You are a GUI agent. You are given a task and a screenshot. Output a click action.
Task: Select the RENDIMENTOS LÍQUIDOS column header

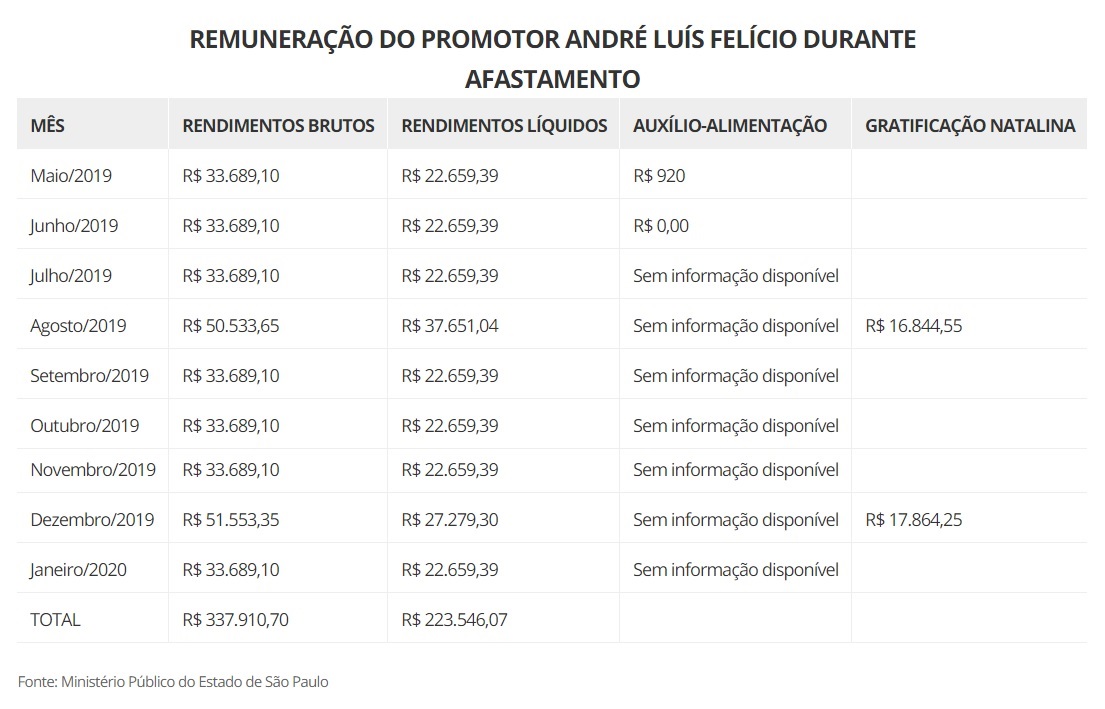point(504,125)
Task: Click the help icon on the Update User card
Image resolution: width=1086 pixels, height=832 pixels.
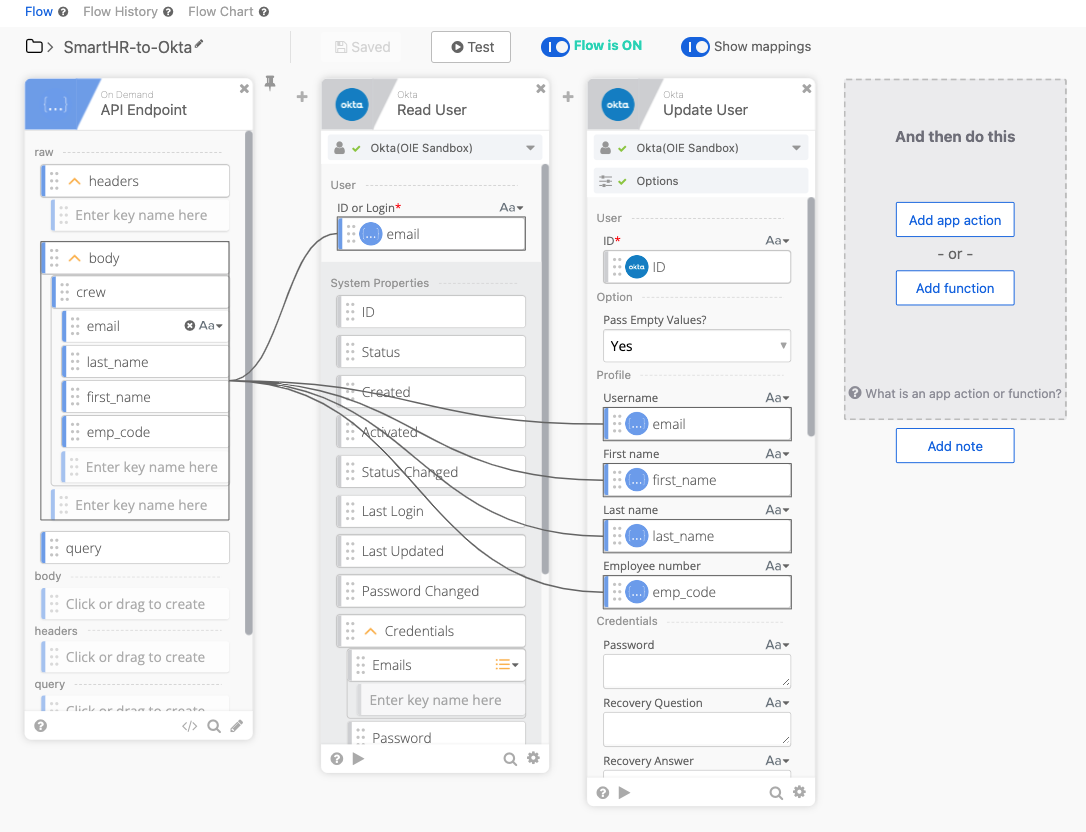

### Work to be completed
Can you rewrite the whole listing above as a numbered list, one line per item, with blank lines and pictures left out?

### Written answer
1. You are a GUI agent. You are given a task and a screenshot. Output a click action.
2. Task: Select the RENDIMENTOS LÍQUIDOS column header
3. point(504,125)
4. Task: Click the help icon on the Update User card
5. Image resolution: width=1086 pixels, height=832 pixels.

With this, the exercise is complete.